[Stored items from a collection]
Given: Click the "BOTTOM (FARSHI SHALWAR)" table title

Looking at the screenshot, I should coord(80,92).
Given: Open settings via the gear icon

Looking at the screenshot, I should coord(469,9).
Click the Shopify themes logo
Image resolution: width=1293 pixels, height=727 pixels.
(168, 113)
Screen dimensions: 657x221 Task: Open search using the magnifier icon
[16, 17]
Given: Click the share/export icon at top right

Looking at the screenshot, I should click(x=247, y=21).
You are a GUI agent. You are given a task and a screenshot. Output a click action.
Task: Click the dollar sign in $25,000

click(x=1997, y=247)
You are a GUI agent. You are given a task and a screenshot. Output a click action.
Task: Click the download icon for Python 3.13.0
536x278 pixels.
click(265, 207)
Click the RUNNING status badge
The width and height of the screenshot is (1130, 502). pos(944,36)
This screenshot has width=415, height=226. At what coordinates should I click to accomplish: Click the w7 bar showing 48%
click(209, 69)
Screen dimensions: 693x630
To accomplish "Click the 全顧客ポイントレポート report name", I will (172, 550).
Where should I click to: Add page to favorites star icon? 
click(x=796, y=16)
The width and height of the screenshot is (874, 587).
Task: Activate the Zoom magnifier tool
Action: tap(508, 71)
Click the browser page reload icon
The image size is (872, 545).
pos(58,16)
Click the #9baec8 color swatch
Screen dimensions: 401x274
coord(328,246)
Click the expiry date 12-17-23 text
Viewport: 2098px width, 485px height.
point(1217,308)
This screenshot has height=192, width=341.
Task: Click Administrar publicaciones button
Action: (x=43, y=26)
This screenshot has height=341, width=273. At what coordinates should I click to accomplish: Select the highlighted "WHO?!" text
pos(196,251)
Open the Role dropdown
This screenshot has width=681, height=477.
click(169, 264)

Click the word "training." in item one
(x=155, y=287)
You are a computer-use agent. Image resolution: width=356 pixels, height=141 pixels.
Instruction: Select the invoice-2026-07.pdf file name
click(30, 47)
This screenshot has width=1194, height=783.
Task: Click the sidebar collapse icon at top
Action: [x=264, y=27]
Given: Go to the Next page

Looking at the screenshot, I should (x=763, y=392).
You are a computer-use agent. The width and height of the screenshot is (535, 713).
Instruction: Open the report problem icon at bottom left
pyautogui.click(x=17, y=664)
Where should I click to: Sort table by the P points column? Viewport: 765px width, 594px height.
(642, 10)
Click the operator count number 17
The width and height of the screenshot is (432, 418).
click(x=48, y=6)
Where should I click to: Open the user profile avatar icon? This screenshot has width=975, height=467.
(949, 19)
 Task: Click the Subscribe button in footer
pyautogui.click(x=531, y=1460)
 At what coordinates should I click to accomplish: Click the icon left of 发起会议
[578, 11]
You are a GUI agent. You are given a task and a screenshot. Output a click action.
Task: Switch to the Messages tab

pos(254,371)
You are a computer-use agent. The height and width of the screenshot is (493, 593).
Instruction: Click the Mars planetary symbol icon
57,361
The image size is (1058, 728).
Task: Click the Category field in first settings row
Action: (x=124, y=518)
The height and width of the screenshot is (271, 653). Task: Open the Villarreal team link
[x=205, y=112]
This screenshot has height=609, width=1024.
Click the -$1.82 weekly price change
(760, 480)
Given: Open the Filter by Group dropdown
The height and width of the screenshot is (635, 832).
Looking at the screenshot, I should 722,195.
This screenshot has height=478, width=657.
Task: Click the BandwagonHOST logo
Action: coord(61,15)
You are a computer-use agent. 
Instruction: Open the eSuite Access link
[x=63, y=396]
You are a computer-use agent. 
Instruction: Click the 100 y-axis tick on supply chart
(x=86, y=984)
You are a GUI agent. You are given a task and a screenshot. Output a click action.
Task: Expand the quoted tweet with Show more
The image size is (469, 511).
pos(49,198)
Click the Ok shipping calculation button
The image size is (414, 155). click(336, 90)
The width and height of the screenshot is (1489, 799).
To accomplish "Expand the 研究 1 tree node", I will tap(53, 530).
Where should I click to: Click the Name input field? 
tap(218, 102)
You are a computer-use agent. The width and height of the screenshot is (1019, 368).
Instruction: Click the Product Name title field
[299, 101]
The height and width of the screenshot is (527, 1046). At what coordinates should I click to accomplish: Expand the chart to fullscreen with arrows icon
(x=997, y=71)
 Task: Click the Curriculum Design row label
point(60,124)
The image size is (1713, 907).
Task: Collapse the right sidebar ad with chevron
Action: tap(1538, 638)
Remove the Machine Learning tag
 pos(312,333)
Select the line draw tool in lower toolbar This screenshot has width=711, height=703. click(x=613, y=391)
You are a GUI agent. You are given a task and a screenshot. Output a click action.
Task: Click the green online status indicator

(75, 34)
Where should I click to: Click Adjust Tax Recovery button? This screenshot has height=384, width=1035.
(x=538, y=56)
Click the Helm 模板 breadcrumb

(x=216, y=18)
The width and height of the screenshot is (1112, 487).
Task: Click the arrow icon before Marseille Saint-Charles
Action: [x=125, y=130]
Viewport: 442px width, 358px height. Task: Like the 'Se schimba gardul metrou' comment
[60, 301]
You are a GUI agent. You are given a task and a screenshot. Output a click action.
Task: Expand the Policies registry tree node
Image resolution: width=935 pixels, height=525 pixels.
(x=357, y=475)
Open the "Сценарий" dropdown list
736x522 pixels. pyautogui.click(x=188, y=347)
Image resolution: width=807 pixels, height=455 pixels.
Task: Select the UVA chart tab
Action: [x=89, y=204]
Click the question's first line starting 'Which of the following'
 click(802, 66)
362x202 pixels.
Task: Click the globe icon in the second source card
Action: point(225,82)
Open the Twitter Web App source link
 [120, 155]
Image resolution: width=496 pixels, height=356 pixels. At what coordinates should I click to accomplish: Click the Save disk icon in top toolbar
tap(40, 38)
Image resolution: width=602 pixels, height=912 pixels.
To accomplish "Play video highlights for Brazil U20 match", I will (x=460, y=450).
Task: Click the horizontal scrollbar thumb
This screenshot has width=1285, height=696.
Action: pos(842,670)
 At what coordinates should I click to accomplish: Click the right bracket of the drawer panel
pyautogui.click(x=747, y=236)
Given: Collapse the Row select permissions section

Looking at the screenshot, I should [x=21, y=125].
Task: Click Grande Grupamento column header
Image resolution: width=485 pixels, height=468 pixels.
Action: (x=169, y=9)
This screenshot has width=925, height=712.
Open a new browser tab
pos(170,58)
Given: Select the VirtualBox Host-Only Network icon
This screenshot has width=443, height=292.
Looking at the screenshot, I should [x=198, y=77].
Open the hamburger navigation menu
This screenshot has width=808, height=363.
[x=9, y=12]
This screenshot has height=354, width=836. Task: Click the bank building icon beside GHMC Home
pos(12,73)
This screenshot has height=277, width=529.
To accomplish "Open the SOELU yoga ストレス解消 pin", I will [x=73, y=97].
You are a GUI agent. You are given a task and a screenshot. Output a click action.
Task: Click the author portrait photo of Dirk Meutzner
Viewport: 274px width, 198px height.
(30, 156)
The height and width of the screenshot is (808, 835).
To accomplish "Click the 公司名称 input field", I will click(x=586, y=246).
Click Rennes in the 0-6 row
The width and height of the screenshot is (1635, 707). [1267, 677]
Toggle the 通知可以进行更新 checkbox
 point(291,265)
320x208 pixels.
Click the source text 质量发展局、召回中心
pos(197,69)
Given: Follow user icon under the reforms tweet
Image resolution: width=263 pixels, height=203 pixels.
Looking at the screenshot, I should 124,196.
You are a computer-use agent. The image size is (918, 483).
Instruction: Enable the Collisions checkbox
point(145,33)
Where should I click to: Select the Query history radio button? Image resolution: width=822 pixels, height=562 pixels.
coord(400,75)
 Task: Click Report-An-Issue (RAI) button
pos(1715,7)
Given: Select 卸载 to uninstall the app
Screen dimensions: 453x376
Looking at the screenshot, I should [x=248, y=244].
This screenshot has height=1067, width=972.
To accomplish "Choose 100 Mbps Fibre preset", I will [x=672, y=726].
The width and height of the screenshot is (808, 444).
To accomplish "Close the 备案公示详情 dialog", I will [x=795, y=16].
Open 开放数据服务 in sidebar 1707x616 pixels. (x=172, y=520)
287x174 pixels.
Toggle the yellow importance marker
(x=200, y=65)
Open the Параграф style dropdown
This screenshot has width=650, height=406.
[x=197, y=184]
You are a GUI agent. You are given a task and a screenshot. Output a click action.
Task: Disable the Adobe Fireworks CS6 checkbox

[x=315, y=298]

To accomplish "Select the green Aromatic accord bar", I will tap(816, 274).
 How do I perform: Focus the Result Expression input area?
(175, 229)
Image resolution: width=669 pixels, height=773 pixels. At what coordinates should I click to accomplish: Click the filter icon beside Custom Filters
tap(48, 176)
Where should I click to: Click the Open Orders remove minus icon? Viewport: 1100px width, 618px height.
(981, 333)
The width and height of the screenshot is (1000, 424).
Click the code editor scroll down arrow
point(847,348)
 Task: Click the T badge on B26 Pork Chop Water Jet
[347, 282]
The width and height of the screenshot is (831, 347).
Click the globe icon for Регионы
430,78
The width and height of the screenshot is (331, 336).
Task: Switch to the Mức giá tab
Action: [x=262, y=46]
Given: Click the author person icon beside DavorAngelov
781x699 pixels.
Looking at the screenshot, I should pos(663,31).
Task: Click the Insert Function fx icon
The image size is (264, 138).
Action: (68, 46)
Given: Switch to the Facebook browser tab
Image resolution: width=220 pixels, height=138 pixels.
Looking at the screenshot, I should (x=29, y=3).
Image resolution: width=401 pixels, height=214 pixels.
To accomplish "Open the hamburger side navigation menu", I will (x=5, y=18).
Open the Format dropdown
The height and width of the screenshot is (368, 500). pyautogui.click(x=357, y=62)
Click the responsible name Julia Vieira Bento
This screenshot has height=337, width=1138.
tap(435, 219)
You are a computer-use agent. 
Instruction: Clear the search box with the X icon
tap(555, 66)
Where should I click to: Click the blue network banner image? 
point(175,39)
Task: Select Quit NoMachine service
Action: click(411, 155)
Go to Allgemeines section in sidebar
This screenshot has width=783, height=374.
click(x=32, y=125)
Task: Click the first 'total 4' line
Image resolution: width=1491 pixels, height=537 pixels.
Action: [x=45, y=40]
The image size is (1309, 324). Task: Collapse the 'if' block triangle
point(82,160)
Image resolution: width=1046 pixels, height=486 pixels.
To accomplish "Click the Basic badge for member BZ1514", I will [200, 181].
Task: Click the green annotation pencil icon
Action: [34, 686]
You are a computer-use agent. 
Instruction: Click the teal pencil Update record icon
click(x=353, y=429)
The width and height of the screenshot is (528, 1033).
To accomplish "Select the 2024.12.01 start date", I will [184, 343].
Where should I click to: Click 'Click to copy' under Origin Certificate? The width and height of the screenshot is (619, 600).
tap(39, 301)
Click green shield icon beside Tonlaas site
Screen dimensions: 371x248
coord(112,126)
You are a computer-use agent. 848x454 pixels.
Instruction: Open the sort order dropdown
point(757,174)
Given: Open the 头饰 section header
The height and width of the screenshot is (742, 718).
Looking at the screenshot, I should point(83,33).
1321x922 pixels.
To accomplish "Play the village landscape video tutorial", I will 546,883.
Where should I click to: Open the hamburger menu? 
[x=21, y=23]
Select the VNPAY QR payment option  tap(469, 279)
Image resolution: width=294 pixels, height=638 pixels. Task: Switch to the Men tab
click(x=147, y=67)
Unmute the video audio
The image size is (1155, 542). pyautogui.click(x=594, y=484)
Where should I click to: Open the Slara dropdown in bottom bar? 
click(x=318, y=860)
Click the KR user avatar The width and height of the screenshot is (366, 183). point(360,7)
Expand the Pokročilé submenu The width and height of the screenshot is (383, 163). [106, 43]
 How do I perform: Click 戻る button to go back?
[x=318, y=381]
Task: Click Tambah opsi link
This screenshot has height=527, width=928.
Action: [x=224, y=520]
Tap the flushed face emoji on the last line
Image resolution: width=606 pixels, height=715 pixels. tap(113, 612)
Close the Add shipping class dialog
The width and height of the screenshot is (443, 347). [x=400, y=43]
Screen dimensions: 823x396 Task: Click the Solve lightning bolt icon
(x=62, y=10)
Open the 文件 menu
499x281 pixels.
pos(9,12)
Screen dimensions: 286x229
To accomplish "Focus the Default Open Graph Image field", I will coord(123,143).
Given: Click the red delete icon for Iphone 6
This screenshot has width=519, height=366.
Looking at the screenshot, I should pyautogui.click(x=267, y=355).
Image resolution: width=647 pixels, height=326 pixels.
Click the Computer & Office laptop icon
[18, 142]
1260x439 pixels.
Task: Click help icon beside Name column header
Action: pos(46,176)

(WORK TO BE COMPLETED):
Search the data above for "Play" and copy every line where it turns up.

(ANSWER SPACE):
To accomplish "Play video highlights for Brazil U20 match", I will (x=460, y=450).
To accomplish "Play the village landscape video tutorial", I will 546,883.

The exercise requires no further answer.